| Exercise aim |
Where does the word "computer" occur in the material? Copy each line that has it.
-- Record excerpts follows --
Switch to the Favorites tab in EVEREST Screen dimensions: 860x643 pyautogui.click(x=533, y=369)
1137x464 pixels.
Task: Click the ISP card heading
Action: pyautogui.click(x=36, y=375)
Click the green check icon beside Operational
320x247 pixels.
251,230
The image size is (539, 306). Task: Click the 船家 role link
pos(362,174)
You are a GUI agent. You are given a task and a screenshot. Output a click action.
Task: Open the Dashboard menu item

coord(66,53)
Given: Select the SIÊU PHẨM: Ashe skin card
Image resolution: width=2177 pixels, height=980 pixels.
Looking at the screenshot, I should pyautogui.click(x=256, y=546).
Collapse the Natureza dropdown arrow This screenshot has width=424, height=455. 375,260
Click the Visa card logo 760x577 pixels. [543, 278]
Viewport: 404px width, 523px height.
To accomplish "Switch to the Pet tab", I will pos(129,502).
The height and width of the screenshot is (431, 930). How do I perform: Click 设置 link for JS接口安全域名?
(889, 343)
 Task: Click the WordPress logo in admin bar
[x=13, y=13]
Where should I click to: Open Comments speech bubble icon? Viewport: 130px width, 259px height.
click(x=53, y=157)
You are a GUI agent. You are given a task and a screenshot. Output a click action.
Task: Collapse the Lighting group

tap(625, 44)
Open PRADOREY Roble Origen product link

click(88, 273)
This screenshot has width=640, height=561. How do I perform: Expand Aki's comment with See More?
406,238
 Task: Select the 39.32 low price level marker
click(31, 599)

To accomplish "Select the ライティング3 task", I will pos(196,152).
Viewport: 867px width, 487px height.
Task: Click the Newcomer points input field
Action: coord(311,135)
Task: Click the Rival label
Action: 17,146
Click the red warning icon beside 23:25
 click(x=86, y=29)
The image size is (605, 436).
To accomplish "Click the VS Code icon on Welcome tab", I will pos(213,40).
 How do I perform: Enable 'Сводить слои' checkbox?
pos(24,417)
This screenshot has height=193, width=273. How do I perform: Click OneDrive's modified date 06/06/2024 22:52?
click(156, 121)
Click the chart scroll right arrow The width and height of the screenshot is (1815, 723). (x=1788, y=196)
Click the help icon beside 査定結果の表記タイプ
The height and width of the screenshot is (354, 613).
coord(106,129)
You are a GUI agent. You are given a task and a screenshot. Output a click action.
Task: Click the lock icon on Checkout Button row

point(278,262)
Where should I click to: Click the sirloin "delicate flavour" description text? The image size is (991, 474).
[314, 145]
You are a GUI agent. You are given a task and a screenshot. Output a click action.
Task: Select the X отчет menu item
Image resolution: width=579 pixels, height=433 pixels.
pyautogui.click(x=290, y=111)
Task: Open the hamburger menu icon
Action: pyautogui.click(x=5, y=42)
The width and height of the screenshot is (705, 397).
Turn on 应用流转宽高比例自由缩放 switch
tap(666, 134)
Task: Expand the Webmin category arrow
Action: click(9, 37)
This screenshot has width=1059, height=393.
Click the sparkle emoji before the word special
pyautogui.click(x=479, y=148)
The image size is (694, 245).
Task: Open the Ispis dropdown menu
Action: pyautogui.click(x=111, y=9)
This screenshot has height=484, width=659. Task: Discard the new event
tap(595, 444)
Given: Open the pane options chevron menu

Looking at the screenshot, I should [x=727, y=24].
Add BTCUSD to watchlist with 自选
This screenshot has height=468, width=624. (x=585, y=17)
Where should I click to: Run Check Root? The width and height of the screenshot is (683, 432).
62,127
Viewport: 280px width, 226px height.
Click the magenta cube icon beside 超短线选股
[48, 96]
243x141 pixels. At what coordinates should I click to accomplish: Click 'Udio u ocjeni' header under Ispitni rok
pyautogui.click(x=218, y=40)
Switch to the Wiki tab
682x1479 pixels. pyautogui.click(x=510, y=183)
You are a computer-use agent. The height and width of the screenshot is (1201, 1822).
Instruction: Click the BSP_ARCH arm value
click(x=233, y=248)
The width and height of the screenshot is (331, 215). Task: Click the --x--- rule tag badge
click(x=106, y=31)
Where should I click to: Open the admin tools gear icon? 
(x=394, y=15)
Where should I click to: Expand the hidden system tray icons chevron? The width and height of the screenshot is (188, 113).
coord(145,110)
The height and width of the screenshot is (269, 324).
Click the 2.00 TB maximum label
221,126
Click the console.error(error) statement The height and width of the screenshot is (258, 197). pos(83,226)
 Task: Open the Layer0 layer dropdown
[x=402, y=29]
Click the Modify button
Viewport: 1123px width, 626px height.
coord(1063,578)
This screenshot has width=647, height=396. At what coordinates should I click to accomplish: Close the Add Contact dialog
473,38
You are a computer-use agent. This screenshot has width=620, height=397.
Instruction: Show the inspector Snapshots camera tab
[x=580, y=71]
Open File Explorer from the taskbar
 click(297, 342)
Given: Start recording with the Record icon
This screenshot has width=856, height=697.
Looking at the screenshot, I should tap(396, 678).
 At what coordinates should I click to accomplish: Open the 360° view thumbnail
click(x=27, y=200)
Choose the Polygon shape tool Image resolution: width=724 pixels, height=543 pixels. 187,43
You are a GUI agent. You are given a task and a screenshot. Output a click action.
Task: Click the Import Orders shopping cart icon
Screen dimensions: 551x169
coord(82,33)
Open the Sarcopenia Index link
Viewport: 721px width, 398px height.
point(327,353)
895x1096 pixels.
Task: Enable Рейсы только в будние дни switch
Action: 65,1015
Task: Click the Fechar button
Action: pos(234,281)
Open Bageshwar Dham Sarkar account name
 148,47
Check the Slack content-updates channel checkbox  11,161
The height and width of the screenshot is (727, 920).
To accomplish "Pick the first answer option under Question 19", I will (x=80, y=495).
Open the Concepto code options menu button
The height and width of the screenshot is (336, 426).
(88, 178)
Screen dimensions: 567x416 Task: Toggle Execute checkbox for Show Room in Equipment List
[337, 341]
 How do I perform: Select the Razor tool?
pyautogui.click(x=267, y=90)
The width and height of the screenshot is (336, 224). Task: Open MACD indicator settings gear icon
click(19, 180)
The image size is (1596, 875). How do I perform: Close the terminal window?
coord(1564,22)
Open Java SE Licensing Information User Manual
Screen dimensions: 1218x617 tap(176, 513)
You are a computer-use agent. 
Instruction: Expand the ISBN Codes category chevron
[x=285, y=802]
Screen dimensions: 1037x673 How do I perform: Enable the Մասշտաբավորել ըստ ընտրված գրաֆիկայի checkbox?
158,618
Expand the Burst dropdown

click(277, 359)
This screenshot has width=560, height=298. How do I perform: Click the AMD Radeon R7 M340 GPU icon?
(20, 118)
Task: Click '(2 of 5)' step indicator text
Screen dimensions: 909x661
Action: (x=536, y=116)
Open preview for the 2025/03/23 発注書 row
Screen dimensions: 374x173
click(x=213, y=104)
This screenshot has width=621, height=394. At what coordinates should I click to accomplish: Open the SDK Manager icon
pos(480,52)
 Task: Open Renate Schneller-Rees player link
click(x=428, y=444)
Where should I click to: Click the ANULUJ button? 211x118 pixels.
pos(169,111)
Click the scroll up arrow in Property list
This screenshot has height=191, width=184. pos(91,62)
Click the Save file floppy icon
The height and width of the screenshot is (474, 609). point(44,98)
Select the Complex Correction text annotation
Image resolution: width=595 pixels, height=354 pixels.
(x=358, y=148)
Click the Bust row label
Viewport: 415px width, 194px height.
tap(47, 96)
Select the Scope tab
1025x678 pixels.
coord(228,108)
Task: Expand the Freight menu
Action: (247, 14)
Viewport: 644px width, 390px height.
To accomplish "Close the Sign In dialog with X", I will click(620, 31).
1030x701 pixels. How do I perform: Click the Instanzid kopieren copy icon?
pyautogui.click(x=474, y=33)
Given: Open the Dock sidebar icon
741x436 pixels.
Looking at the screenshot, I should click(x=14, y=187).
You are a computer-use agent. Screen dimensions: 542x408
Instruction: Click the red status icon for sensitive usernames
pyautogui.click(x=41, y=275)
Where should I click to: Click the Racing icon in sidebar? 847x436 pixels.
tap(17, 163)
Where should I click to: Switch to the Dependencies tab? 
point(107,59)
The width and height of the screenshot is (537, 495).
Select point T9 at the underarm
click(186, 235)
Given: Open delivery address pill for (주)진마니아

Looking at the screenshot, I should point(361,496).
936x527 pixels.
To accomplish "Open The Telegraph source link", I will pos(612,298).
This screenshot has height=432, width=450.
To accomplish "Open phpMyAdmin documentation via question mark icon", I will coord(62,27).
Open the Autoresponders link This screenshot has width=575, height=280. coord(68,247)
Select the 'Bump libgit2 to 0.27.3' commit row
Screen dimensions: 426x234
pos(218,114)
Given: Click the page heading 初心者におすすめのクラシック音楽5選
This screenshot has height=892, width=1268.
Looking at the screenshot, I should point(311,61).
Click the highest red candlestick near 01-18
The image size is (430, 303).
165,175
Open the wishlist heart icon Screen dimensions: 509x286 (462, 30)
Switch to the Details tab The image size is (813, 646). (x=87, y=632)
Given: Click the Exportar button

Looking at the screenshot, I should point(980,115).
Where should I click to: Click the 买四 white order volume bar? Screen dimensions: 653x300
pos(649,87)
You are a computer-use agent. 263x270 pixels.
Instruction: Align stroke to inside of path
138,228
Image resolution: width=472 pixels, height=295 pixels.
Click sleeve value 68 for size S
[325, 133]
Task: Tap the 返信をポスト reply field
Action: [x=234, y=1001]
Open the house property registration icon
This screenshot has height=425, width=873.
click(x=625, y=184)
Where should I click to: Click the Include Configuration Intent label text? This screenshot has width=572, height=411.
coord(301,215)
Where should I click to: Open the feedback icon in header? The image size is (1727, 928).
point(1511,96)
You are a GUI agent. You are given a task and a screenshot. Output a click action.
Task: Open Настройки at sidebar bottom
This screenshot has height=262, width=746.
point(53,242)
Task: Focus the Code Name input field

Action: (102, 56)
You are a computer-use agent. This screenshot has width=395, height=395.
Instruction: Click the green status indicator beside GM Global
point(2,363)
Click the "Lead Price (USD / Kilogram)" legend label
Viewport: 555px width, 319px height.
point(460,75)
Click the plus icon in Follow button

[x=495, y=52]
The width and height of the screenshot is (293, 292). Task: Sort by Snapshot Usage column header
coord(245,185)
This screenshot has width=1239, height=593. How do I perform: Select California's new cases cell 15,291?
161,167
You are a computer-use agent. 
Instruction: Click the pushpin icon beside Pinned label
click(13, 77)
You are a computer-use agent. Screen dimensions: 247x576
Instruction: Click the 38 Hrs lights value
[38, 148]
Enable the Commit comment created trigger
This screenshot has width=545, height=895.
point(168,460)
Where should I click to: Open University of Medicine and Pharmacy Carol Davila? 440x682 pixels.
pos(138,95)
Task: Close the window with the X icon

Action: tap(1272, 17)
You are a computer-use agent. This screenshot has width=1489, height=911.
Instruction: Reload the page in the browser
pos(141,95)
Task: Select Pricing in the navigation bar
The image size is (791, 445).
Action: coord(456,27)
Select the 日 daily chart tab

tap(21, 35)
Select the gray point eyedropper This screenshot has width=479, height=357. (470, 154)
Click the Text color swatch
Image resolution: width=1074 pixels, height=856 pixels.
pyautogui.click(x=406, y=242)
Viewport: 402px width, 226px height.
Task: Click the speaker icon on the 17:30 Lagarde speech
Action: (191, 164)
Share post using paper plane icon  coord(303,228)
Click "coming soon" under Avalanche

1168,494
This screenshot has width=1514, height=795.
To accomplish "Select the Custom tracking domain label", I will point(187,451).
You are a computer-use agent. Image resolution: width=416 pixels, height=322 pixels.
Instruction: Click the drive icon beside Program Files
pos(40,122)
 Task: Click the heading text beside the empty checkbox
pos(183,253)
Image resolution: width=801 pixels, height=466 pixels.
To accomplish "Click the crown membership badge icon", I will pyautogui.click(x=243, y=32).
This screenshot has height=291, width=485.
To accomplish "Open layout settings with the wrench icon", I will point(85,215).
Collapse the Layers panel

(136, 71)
-- Record excerpts concluded --
| Result |
You are a computer-use agent. The height and width of the screenshot is (1201, 1822).
You are a computer-use agent. This screenshot has width=620, height=397.
You are a computer-use agent. 
You are a computer-use agent. Screen dimensions: 542x408
You are a computer-use agent. 263x270 pixels.
You are a computer-use agent. This screenshot has width=395, height=395.
You are a computer-use agent. 
You are a computer-use agent. Screen dimensions: 247x576
You are a computer-use agent. This screenshot has width=1489, height=911.
You are a computer-use agent. Image resolution: width=416 pixels, height=322 pixels.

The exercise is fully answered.